大鼠小肠吸收模型

大鼠肠吸收单向灌流模型的建立

取禁食12 h(可自由饮水)的大鼠，腹腔注射戊巴比妥钠（40 mg·kg-1）将其麻醉。将麻醉的大鼠固定于恒温手术台上以保持体温，沿腹中线打开腹腔，分离待考察肠段，长度10～15 cm，于两端切口，用37 ℃的生理盐水洗净肠内容物，然后，用空气将生理盐水排空，插入塑料管，并结扎固定，用预热至37 ℃的pH=6.8的磷酸盐缓冲液循环10 min，再用空气排出pH=6.8的磷酸盐缓冲液[10]。
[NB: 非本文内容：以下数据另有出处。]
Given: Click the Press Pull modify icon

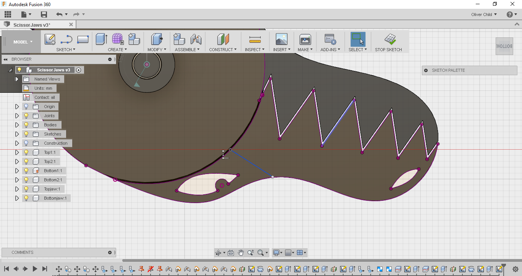Looking at the screenshot, I should [157, 39].
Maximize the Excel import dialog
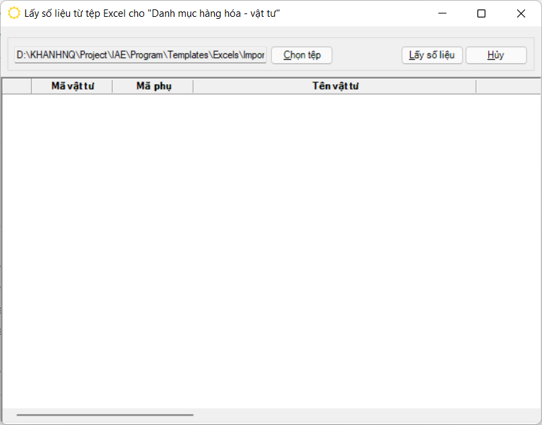This screenshot has height=425, width=542. [x=481, y=13]
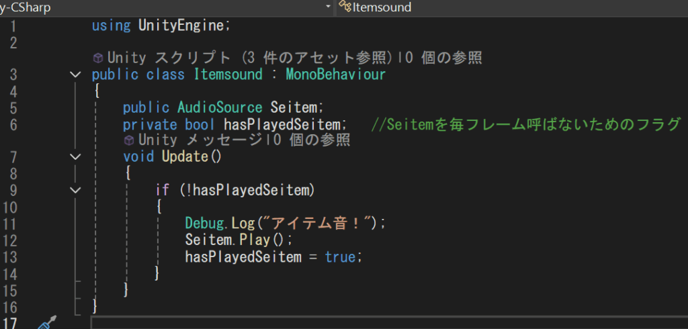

接着用pH=6.8的磷酸盐缓冲液配制成的供试药液以0.5 mL·min-1的流速泵入肠段，使肠段内充满药液，后将流速调至0.25 mL·min-1，同时开始记时，约0.5 h后，吸收达到稳定状态[11]。进口处用已知质量的装有供试液的小瓶进行灌流，开始每隔15 min在出口处用另一已知质量的小瓶收集一次(同时迅速更换下一个供试液小瓶和收集液小瓶)，称质量，计算灌入和收集的供试液的质量[12]。于出口处收集流出的灌流液直到105 min，即分别于记时后的45、60、75、90和105 min取样。实验结束时，将灌流肠段剪下，测量其长度和内径。所取样品置于1.5 mL离心管中，12000 r·min-1离心20 min后，取20 μL上清液用于测定峰面积，剩余的样品利用UV 测定吸光度值(A)。

大鼠外翻肠囊模型的建立

取禁食(不禁水)12小时的大鼠，腹腔注射戊巴比妥钠（40 mg·kg-1）将其麻醉，开腹取出相应肠段，以生理盐水灌流冲洗至无肠内容物，将小肠移至4℃人工肠液中，在不损伤肠管的情况下，剥离肠表面的脂肪及血管[13]，然后，用滤纸沾干表面水迹。将一与肠腔口径相适的塑料软管轻轻插入肠段（从口端向肛门端方向），用丝线将肛门端结扎在塑料软管一端，用手指轻柔地将肠管翻转使粘膜面朝外，用0℃的磷酸盐缓冲液冲洗内表面[14]，然后用注射器向肠内注入适量阴性对照液，使得肠囊的长度约为4 cm，再用丝线扎住口端，剪去塑料软管。迅速将此肠段置入一通有95％O2及5％CO2的混合气体（2mL·min-1）的25 mL预热至37℃的沙棘黄酮供试液的烧杯中，烧杯放入37 ℃恒温水浴中，分别于15、45、75 min，取肠外液1 mL置于离心管中，12000 r·min-1离心20 min后，取上清液20 μL用于测定三种苷元的峰面积。